« Tu ne seras jamais ma sœur »
Le silence qui s'était installé dans le salon après les mots de Cassian était presque irréel. On n'entendait plus que le tic-tac régulier de l'horloge murale, chaque seconde résonnant comme un coup de marteau dans le cœur de Lia.
Elle était restée figée, les grands yeux humides levés vers celui qu’elle avait toujours appelé "grand frère". Ses doigts tremblaient légèrement, crispés contre le tissu de sa robe rose, celle qu'elle avait choisie avec tant d’amour pour son anniversaire.
— Tu ne veux pas que je devienne ta sœur… ? souffla-t-elle d’une voix brisée, peinée, incapable de cacher la blessure profonde que cette révélation venait de provoquer.

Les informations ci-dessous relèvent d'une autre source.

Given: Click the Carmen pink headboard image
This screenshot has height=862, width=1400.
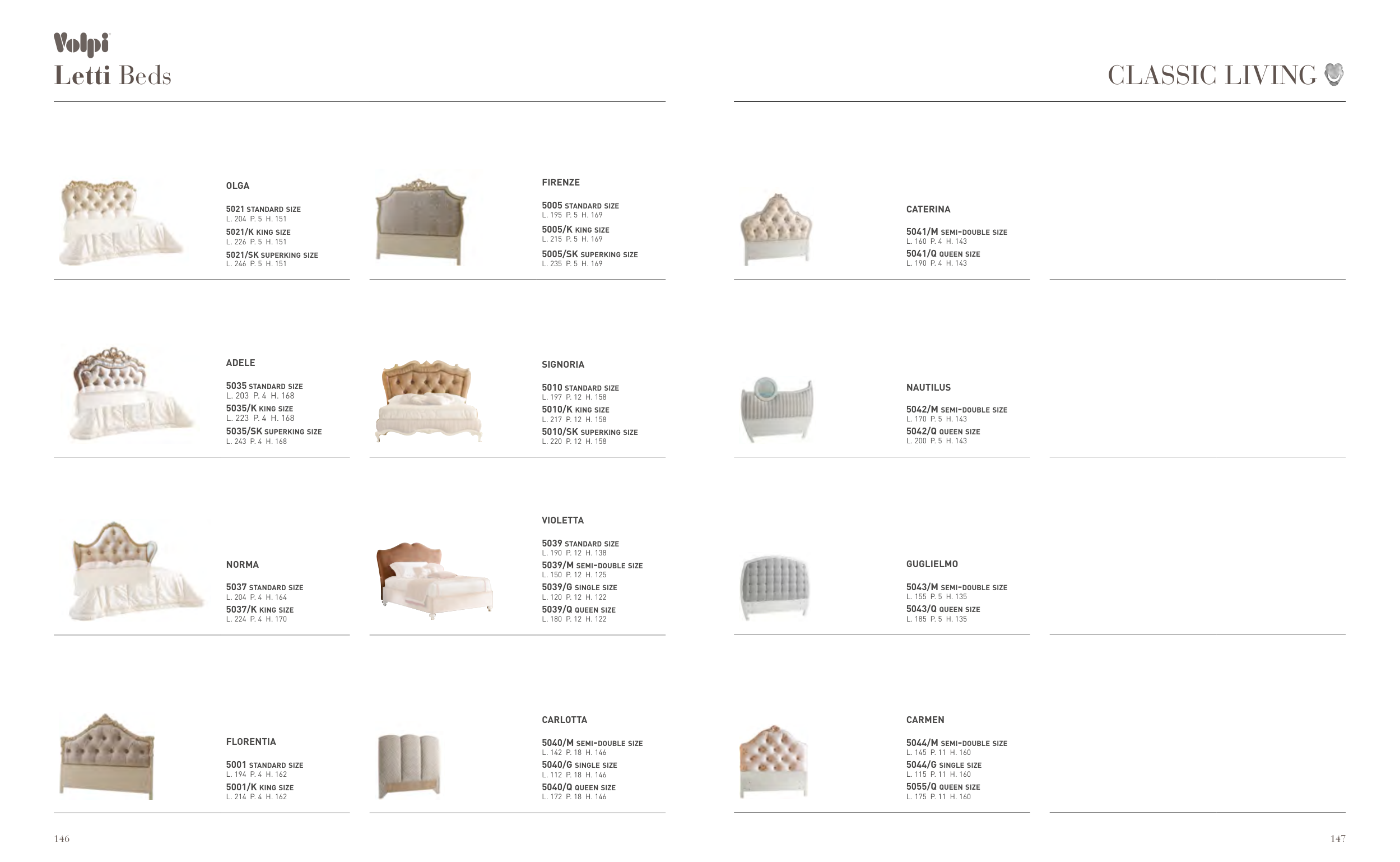Looking at the screenshot, I should tap(774, 761).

Cassian se tenait face à elle, les bras croisés, la mâchoire serrée, les yeux fuyants. Rien ne laissait paraître l’agitation sous-jacente de ses pensées, à part peut-être le léger tremblement de ses doigts crispés contre son avant-bras.
— Dis-moi la vérité, Cassian… Tu me détestes ? Parce que j’ai pris la place de ta sœur ? Parce que je ne suis pas vraiment de votre famille… ?

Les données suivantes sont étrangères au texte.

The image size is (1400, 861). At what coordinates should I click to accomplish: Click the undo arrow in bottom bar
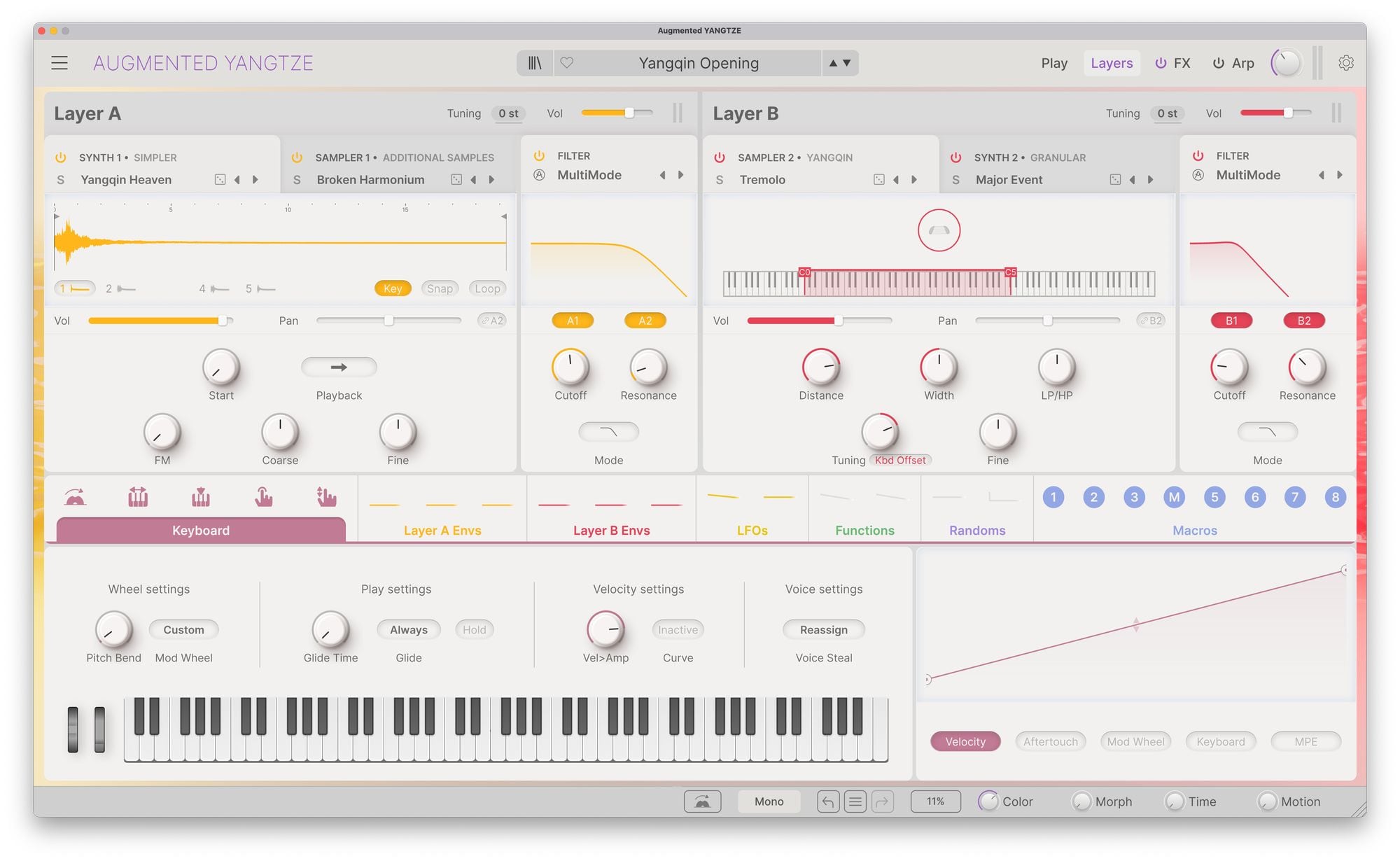[828, 802]
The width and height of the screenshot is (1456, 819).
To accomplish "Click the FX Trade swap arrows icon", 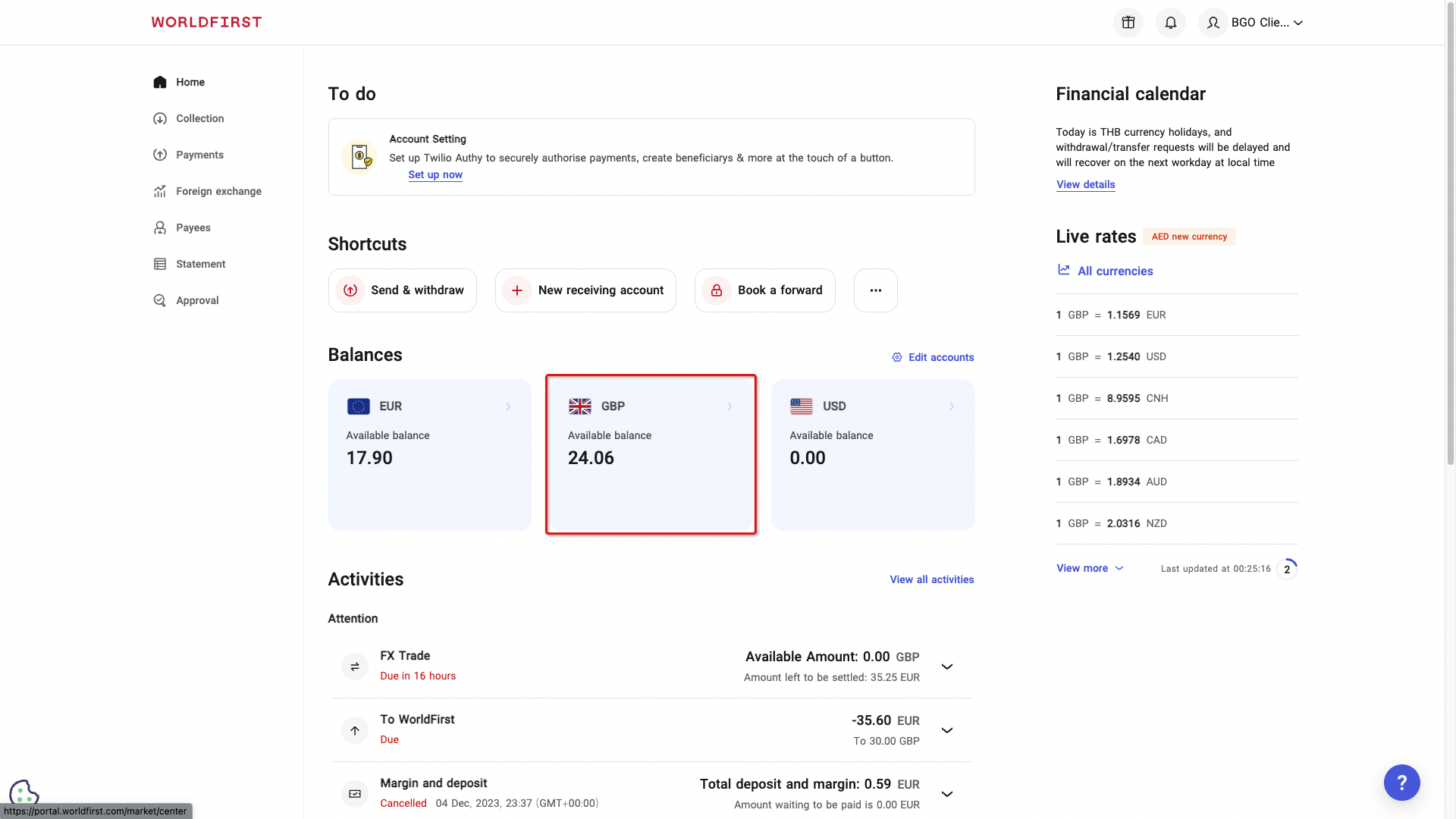I will pos(355,667).
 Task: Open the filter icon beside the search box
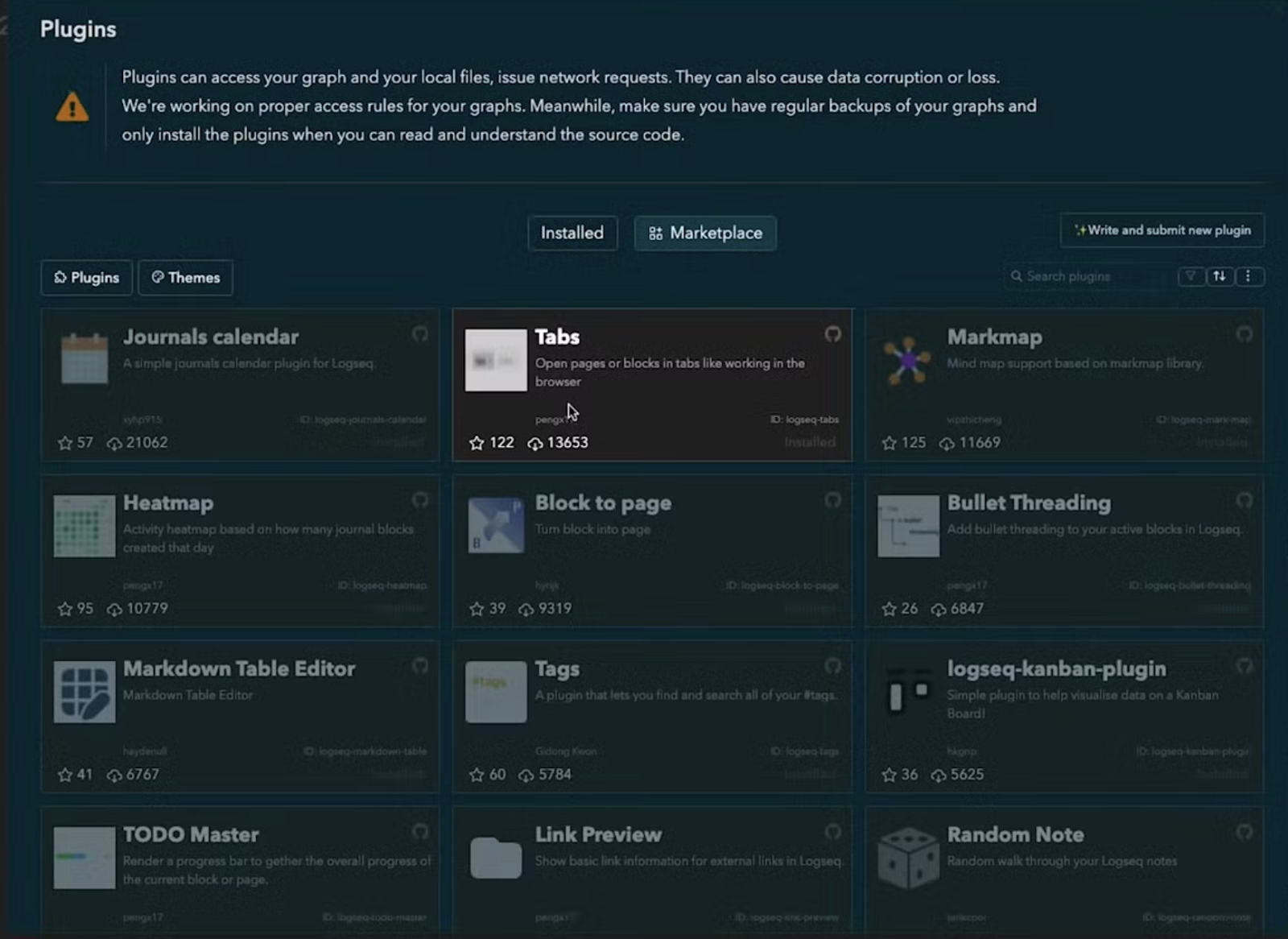1191,276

Ses mots s’échappaient entre les sanglots qu’elle retenait tant bien que mal. Dans sa poitrine, son cœur battait à toute allure, entre chagrin et confusion. À huit ans, le rejet de l’être qu’elle admirait le plus au monde lui paraissait insurmontable. Les larmes menaçaient de couler, mais elle s’obstinait à garder la tête haute.
Cassian releva lentement les yeux vers elle. Et ce qu’il vit le frappa de plein fouet : la douleur nue dans ses pupilles, la peur d’être abandonnée, ce mélange cruel d’innocence et de détresse. Son expression changea, se fissurant comme du verre. Il desserra ses bras, hésita, puis recula d’un pas.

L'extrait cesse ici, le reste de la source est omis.